S3 Object Storage

JFrog Installation & Setup Documentation

Content Type
Installation & Setup
ft:sourceType
Paligo

S3 object storage requires JFrog Container Registry, Pro, Enterprise X, or an Enterprise+ license.

Warning

The s3-storage template <chain template="s3"/>, which uses JetS3t, is no longer supported as of Artifactory version 7.46.3 and therefore upgrading while using this template will fail. You should use s3-storage-v3 instead, which uses the official Amazon S3 Official SDK. The transition is mostly seamless to v3, since parameters are the same between the two providers. For more information, see here.

Artifactory fully supports S3 object storage for distributed file systems so your Artifactory filestore can reside on the cloud. This presents the following benefits.

  1. Unlimited scalability

    Since your files are now stored on the cloud, this means that your Artifactory filestore is scalable and effectively unlimited (to the extent offered by your storage provider). You may freely continue to upload files without having to install or maintain any file storage devices. You can even upload files larger than 5 GB using multi-part upload.

  2. Security

    Enjoy the same security and authentication mechanisms provided by your S3 provider.

  3. Disaster recovery

    Since your files are replicated and stored with redundancy, this offers the capability for disaster recovery.

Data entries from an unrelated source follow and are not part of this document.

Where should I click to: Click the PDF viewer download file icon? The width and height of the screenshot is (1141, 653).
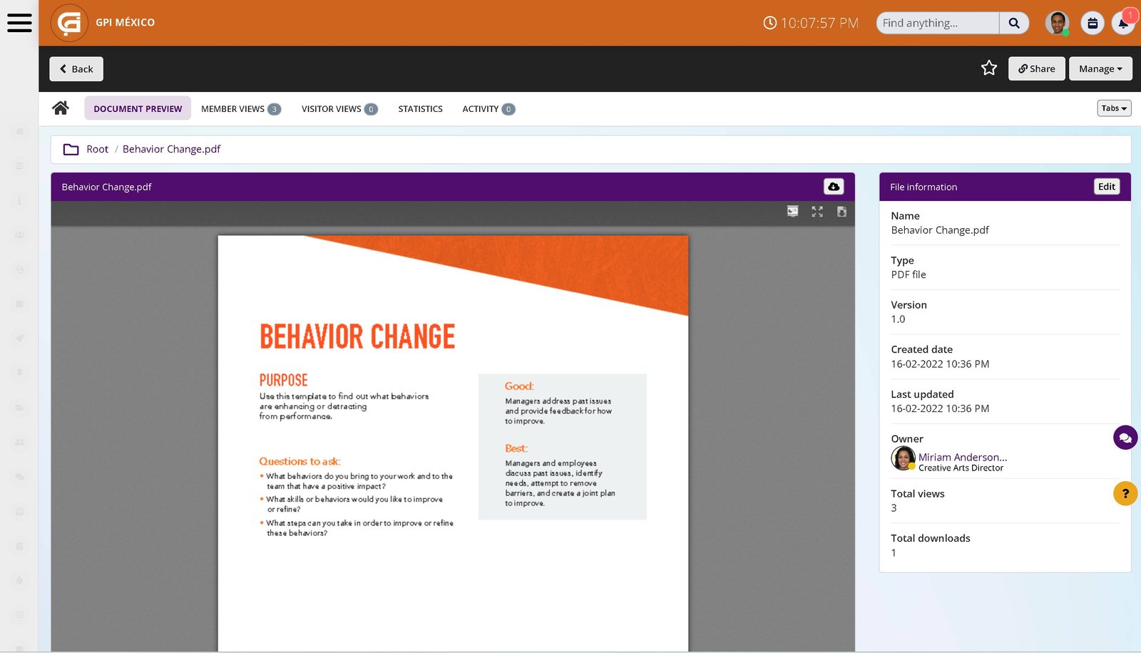(841, 212)
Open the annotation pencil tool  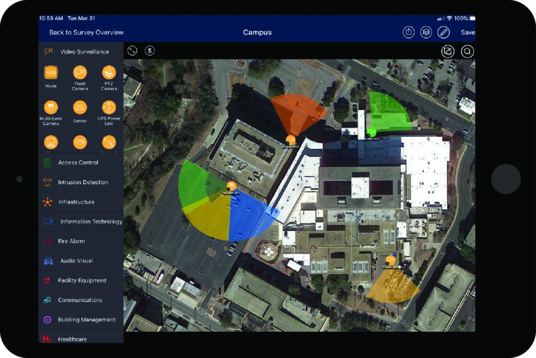coord(444,32)
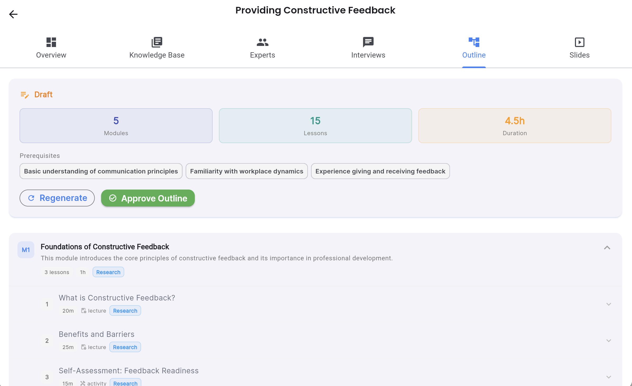The height and width of the screenshot is (386, 632).
Task: Expand the Benefits and Barriers lesson
Action: coord(609,340)
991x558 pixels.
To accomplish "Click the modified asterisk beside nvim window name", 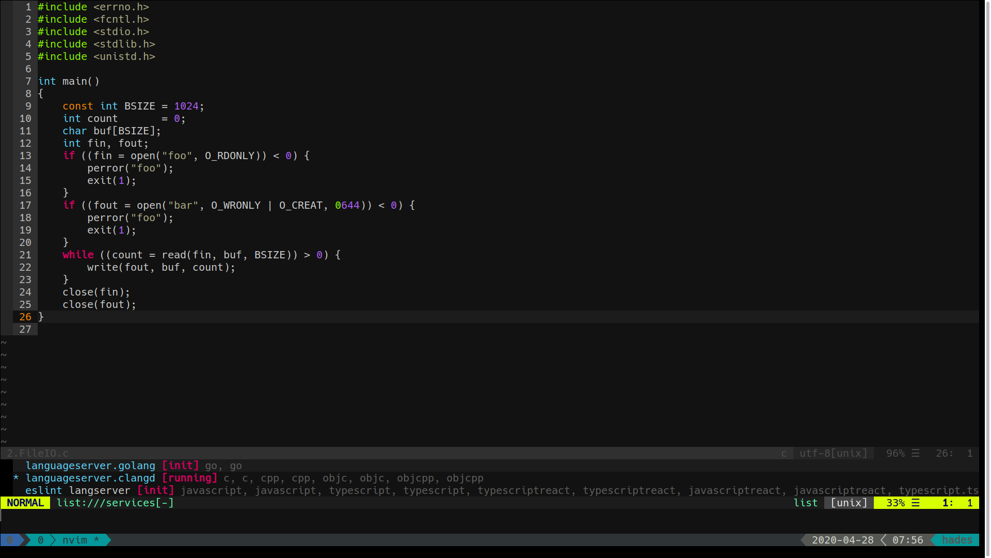I will tap(97, 540).
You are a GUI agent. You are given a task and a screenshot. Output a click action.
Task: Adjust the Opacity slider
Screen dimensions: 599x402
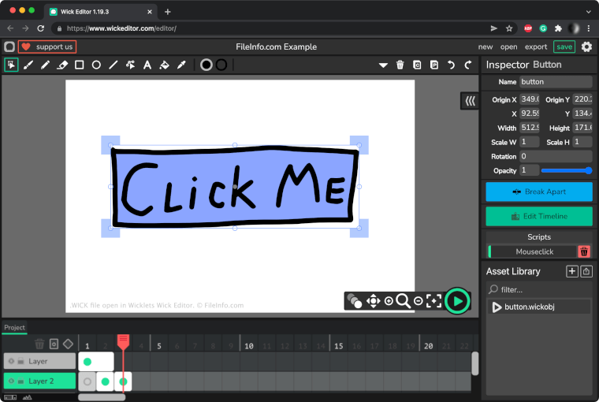pyautogui.click(x=566, y=170)
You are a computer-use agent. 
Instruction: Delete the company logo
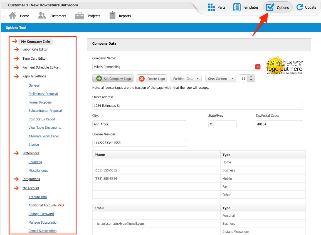[151, 79]
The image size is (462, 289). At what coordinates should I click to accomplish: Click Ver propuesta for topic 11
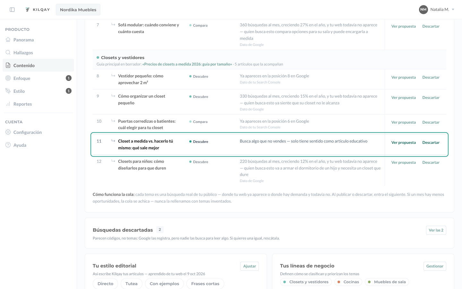click(403, 143)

  4. Support any S3 compliant protocol

    Artifactory's support is based on the S3 protocol. Any provider that uses S3, such as Ceph, Swift (through the S3 API) and others will also be supported by Artifactory. With support for AWS S3 version 4, you can sign AWS requests using Signature Version 4.

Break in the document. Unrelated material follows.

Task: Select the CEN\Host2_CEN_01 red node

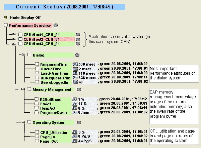Action: point(41,39)
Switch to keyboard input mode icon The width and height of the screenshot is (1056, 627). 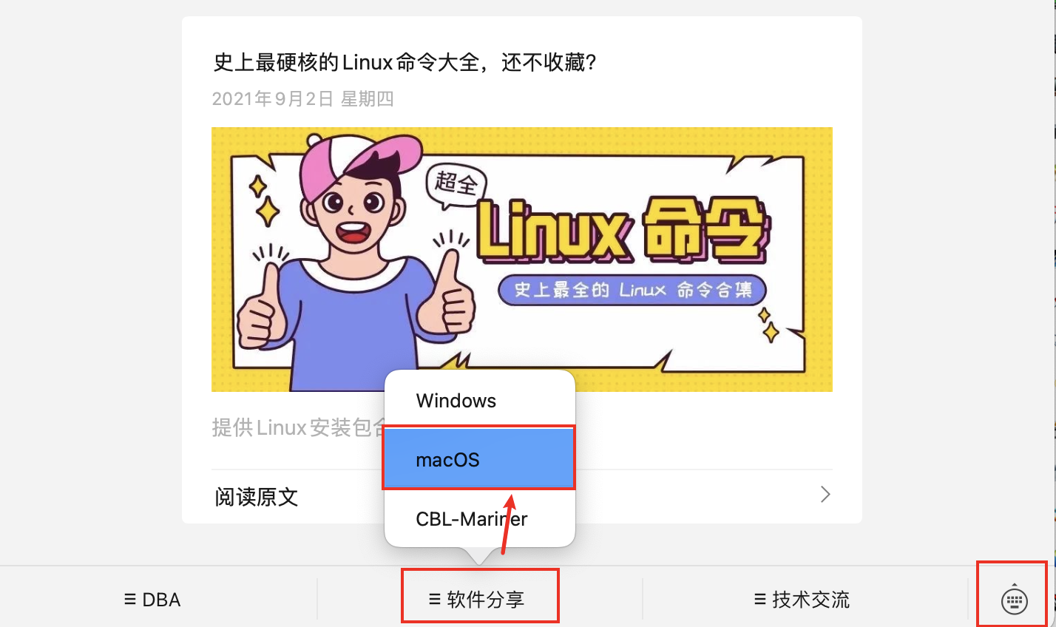[x=1014, y=600]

Set up Artifactory to Use S3

Note

For S3 to work with Artifactory, the IAM role needs to have the following actions:

s3:ListBucket, s3:ListBucketVersions, s3:ListBucketMultipartUploads, s3:GetBucketLocation, s3:GetObject, s3:GetObjectVersion, s3:PutObject, s3:DeleteObject, s3:ListMultipartUploadParts, s3:AbortMultipartUpload, s3:ListAllMyBuckets, s3:HeadBucket, s3:CreateBucket.

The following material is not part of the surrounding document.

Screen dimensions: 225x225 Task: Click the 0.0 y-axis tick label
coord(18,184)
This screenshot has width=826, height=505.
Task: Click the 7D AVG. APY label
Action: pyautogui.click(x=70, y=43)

To configure Artifactory to use S3 storage, you need to execute the following steps:

  1. Configure Artifactory to use your S3 object storage provider

  2. If you need to migrate files, migrate your files to the cloud manually or automatically as described in Migrate Your Filestore to S3

  3. If Artifactory is running, restart it.

Direct (Eventual-less) versus Eventual Upload Mechanism

Migrating from eventual to direct?

If you are migrating from any eventual mechanism to the direct upload mechanism, make sure your eventual directory is empty or you could experience data loss.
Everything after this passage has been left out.